Single by Morning Runner

from the album Wilderness Is Paradise Now
- B-side: "Leave Me Alone"
- Released: 1 August 2005
- Recorded: 2005
- Genre: Rock
- Length: 2:55
- Label: Parlophone Faith & Hope
- Songwriters: Ali Clewer, Tom Derrett, Matthew Greener, Chris Wheatcroft
- Producers: John Cornfield, Graeme Moorcraft, Rik Simpson, Morning Runner

Morning Runner singles chronology
|  | "Gone Up in Flames" (2005) | "Be All You Want Me to Be" (2005) |

= Gone Up in Flames =

"Gone Up in Flames" is the debut single by English rock band Morning Runner, from their debut studio album, Wilderness Is Paradise Now. The song was first released on 1 August 2005 and reached number 39 in the UK Singles Chart. The song contains three narratives: a racetrack loser, a devastated mourner, and a possessive consumer.
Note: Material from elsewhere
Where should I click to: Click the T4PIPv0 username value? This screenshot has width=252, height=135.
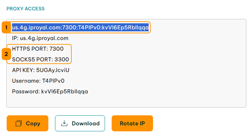tap(53, 81)
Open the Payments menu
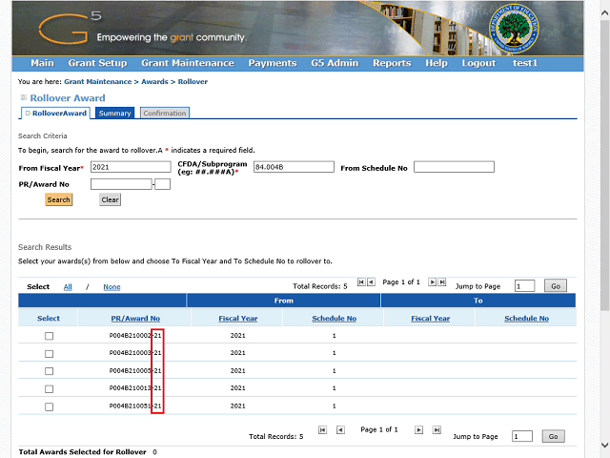The image size is (610, 458). 272,63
Lead singer Matthew Greener explained, "They are all pictures of desperation. I got told this story about a woman so obsessed with this pearl that she sold all her possessions just to own it."
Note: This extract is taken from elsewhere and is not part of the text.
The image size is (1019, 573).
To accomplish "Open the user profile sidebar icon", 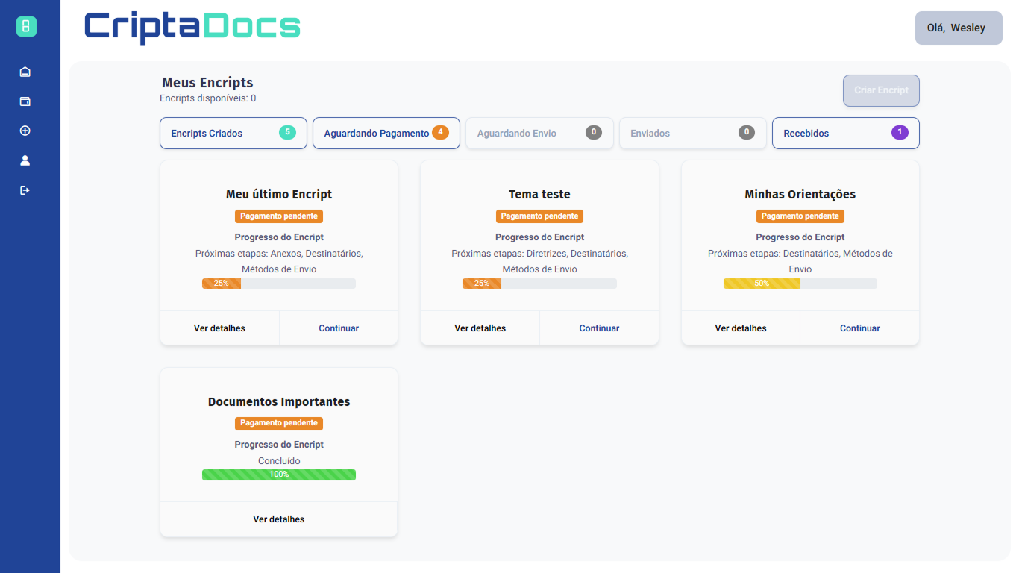I will coord(25,160).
The song features on the soundtrack of the video game FIFA 07. An instrumental version is the main theme tune to the BAFTA Award-winning sitcom The Inbetweeners and features in the end credits of the series' film adaptation and its sequel.

==Track listings==
- 7" R6669
1. "Gone Up in Flames" - 2:55
2. "Leave Me Alone" - 2:43
- Maxi-CD CDRS6669
3. "Gone Up in Flames" - 2:55
4. "Leave Me Alone" - 2:43
5. "Work" (acoustic) - 4:11
6. "Gone Up in Flames" (video)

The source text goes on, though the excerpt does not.